Devi Harahap • 13 December 2024 15:34

Jakarta: Ketua Komisi Pemilihan Umum (KPU) RI, Mochammad Afifuddin menanggapi usulan Presiden Prabowo ihwal kepala daerah dipilih langsung oleh DPRD sebagai hal yang lumrah. Ia menyebut narasi itu normal sebagai bahan diskursus dalam sebuah negara demokrasi.

“Pasti ada plus minusnya, biarkan itu menjadi bagian dari catatan semua pihak. Tetapi ada hal lain yang juga menjadi pertimbangan, misalnya langsung dan seterusnya. Biarkan ini menjadi dinamika evaluasi untuk kemudian menjadi usulan perbaikan,” katanya kepada Media Indonesia di Gedung KPU RI, Jumat, 13 Desember 2024.

Afif menilai berbagai diskursus tersebut harus dimaknai sebagai sebuah evaluasi kedepan guna memperbaiki sistem pilkada.
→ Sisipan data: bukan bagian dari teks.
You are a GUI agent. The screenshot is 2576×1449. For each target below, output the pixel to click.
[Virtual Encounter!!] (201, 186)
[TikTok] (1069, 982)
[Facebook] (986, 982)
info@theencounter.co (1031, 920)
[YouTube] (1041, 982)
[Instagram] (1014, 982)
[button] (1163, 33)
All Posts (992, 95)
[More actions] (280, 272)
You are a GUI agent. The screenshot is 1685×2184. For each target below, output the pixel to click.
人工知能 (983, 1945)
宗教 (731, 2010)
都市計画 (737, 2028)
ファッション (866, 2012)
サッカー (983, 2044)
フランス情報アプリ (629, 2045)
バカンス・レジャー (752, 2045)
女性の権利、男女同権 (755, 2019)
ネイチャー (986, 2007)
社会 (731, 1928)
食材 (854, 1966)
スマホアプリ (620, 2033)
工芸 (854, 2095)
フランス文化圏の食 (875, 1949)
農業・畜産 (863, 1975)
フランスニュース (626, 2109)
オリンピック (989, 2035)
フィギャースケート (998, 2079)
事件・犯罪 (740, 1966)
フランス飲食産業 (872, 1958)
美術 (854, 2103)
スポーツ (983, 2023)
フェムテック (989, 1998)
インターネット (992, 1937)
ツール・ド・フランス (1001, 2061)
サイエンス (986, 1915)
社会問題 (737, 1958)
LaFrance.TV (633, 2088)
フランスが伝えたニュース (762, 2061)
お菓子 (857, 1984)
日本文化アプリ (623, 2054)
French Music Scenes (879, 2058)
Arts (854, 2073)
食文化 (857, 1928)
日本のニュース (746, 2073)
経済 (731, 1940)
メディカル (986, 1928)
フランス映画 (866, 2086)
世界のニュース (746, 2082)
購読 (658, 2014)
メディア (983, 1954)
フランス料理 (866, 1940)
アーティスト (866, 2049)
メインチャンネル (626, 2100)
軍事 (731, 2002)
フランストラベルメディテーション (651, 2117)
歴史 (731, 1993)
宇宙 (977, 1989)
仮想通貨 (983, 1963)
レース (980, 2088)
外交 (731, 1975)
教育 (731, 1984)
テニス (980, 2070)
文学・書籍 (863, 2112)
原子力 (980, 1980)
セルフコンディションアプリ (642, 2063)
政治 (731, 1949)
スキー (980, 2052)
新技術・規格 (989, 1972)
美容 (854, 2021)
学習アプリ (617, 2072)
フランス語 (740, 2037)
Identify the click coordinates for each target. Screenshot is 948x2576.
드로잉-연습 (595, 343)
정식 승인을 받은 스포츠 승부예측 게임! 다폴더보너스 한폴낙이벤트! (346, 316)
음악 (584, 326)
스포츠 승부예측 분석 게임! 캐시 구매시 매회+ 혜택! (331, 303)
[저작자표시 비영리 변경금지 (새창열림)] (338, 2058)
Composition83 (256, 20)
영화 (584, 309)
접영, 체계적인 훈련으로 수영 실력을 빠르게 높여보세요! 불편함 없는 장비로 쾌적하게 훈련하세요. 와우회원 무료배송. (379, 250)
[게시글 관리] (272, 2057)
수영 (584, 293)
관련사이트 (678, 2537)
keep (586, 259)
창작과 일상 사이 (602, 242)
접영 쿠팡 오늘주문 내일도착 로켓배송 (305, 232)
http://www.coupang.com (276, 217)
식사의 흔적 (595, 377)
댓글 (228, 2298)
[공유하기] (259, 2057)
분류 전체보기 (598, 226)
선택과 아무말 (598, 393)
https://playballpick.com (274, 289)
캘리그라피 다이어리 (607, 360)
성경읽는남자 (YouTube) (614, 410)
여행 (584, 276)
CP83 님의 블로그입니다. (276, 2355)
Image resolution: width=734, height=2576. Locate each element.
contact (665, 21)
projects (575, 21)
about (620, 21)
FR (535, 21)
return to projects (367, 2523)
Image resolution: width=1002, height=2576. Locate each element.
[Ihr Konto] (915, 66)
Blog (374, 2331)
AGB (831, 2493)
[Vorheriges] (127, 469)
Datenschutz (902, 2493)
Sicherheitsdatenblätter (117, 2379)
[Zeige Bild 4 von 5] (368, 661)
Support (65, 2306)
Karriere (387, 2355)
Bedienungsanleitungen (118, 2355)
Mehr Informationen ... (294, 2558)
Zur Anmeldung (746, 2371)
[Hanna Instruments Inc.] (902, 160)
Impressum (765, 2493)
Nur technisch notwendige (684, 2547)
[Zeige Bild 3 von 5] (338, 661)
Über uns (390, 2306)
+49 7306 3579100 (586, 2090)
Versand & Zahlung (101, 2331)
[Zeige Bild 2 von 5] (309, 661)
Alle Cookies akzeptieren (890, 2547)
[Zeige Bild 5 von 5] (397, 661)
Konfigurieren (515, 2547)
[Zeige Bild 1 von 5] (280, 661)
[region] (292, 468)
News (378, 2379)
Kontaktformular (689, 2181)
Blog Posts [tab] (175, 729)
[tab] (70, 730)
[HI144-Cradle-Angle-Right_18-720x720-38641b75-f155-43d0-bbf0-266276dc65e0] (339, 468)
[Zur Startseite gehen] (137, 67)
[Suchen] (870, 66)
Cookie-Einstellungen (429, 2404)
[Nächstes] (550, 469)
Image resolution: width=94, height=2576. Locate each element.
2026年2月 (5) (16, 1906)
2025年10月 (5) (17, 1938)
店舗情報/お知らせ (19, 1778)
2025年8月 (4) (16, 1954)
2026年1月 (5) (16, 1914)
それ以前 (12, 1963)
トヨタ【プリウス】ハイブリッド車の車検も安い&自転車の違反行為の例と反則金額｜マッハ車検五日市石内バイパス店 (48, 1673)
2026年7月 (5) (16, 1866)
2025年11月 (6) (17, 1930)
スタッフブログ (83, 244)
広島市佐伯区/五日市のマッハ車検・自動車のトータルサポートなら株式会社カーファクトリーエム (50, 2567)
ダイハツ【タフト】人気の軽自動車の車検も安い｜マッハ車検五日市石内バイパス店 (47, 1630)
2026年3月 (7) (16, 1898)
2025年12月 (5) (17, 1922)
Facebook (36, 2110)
Menurutnya, jika berbicara terkait sistem kepemiluan pada tingkat daerah, maka berbagai pihak harus mengacu pada aturan UU Pilkada. 

“Ini dinamika pasca-pilkada dan ini lah pentingnya evaluasi, pentingnya diskursus yang nanti bagaimanapun (sistem) yang kita pilih, langkah apa pun itu, harus dimulai dari aturan atau undang-undang yang menurut rencana menjadi proyeksi untuk dibahas,” imbuhnya. 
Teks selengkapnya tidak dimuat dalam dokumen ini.